私の彼氏は超肉食系
「ええ分かっています。賞賛の声だったのでしょう。その言葉は。でも、彼女には怨嗟の声に聞こえるのですよ。」

和重の声が優しく響く。

「貴女にもトラウマや後悔することがあるように、彼女にもトラウマや後悔することがあったのですよ。それだけのことです。もうこれ以上彼女を追い詰めないであげてください。」

「和重さん貴方はそれが何かを知っているのね。しかも私にも明かせないことなのね。」

「そうです。貴女が知ってはいけない。彼女にどうしても女優の仕事をやらせたいのでしたら、彼女が立派な医師になるまで待ってください。それまでは貴女の手で彼女を守ってあげてください。貴女にはその力があるはずだ。」

「そうね。

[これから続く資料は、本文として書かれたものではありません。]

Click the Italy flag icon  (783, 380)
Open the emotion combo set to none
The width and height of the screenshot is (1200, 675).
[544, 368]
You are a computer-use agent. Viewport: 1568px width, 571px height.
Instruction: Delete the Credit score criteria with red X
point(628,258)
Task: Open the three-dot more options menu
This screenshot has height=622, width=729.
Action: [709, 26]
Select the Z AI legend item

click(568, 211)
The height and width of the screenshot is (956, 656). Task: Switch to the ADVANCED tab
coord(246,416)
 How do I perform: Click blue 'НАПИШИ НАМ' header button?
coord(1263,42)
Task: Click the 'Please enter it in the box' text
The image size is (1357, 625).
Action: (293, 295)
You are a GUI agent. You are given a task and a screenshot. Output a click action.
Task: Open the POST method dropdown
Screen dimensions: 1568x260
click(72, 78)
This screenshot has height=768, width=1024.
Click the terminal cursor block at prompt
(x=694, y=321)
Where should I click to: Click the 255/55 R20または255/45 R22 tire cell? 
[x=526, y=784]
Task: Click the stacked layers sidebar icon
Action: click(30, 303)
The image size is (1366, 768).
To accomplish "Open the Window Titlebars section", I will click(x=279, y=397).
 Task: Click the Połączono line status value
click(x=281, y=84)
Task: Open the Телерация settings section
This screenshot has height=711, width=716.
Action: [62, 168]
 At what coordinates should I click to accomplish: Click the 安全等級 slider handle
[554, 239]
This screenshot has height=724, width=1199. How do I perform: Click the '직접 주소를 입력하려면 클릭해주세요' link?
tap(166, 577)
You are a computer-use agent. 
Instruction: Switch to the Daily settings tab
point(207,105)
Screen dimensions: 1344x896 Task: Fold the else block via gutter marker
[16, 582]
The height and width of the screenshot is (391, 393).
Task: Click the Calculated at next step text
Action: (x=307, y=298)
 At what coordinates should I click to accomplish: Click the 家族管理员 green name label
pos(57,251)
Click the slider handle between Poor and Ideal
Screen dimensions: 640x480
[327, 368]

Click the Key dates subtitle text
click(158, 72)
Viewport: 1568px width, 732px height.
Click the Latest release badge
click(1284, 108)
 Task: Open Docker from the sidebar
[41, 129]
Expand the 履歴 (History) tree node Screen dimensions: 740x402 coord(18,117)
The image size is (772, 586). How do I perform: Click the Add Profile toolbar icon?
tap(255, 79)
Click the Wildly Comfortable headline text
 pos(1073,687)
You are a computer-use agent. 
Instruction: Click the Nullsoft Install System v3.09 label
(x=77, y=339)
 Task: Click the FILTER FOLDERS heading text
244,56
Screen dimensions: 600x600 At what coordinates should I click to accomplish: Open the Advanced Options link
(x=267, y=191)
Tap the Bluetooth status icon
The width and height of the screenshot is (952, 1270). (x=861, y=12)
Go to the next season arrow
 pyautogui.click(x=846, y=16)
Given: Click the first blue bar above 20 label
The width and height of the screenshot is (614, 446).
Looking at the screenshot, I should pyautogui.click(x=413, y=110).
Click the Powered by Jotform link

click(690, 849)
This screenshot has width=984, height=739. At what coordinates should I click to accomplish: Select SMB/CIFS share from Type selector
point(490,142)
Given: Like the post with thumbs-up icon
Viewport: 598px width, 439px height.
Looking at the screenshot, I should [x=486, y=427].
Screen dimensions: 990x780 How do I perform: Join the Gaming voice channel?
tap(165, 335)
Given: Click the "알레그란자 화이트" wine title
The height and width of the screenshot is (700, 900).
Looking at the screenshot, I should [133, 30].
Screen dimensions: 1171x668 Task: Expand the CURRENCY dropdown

1年くらいだったら私の権限で彼女に対するオファーを跳ね除けることもできるわ。」

「そうですか。じゃあ1年後の夏季休暇を利用して映画を作ることにしましょう。それなら1年先延ばしにできるでしょう。」

「話は終わりましたか?」

「遠藤先生。貴方が素直に喋らないからですよ。もう少しで彼女を失うところだった。」

遠藤先生の声を聞くと何故か安心する。